3. Continents of the Mind
Cultural exchange and conflict
Cultures are substantial at the centre and vague round the edges. They are made of shared ideas, perceptions, beliefs, arts and styles, languages, conventions, judgements, mores and history. This is humanity's software. Culture and race, ethnicity, language and nationality are involved, but this is multi-faceted, and few people sit in a clearly-defined cultural box.
Subcultures exist within cultures, cultures cross boundaries, and cultures and subcultures coexist within countries or even on one street. Our character is affected by our originating culture, yet foreign, exotic and mixed influences are important, particularly amongst the young, and have been so for centuries. Cultural attributes shift surreptitiously, and cross-fertilisation over the millennia has been intricate and enormous.

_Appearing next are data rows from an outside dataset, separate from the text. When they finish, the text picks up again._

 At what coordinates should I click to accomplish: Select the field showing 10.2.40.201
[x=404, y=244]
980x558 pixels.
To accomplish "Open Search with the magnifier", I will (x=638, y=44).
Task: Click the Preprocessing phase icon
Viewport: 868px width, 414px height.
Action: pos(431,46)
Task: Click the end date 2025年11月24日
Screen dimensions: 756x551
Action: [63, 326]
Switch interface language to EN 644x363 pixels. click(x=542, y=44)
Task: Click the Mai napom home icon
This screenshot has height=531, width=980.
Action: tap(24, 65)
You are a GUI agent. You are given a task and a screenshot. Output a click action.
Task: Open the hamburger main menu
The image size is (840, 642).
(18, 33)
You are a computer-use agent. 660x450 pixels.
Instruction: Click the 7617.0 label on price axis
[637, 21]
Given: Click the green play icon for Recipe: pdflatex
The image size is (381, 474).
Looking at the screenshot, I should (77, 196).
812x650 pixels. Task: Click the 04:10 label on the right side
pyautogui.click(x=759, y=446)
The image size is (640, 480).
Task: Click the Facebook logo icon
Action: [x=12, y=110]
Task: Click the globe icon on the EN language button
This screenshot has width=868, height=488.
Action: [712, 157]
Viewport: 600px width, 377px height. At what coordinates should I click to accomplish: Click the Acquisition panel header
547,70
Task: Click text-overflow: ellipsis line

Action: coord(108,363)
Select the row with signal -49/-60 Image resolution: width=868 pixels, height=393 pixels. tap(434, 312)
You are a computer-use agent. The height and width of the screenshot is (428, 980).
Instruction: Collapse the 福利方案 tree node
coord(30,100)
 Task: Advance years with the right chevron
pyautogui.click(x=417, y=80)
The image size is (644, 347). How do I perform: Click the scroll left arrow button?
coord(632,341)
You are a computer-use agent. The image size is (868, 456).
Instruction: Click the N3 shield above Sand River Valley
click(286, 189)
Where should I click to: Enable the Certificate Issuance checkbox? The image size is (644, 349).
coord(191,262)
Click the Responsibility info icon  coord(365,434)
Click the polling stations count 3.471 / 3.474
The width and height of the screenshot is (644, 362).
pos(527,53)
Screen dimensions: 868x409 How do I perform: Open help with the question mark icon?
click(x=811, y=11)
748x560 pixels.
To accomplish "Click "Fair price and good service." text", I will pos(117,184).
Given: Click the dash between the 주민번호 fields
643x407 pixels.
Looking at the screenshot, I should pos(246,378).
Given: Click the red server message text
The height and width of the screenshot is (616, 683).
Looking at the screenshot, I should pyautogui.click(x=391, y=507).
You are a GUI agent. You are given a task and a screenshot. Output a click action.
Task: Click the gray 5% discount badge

Cultural change percolates mostly through cosmopolitan groupings: city populations, travellers, traders, sailors, conquerors and migrants. Cultural shifts often arise amongst younger generations. Mixed marriages are important cultural interfaces.
Xenophobes tend to forget that all cultures and ethnic groups are mongrel, dependent on taking in new blood and interacting with foreigners to generate dynamism. Cultural identity changes, but it is never weakened if it is vibrant.
Cultural voids can be traumatic. Many cultures have been undermined or wiped out by Western imperialism, yet a void is also a birthplace for a new cultural spark. Cultural regeneration could be one of the strong points of the 21st C. Inter-cultural friction is a sign of fermentation as long as we don't take things too far.
In the human aspect of the globalisation process, we are embracing other cultures' ideas and ways, yet there is an equal and opposite accentuation of cultural uniqueness too. When a culture is alive, creative and confident, openness and protection don't conflict.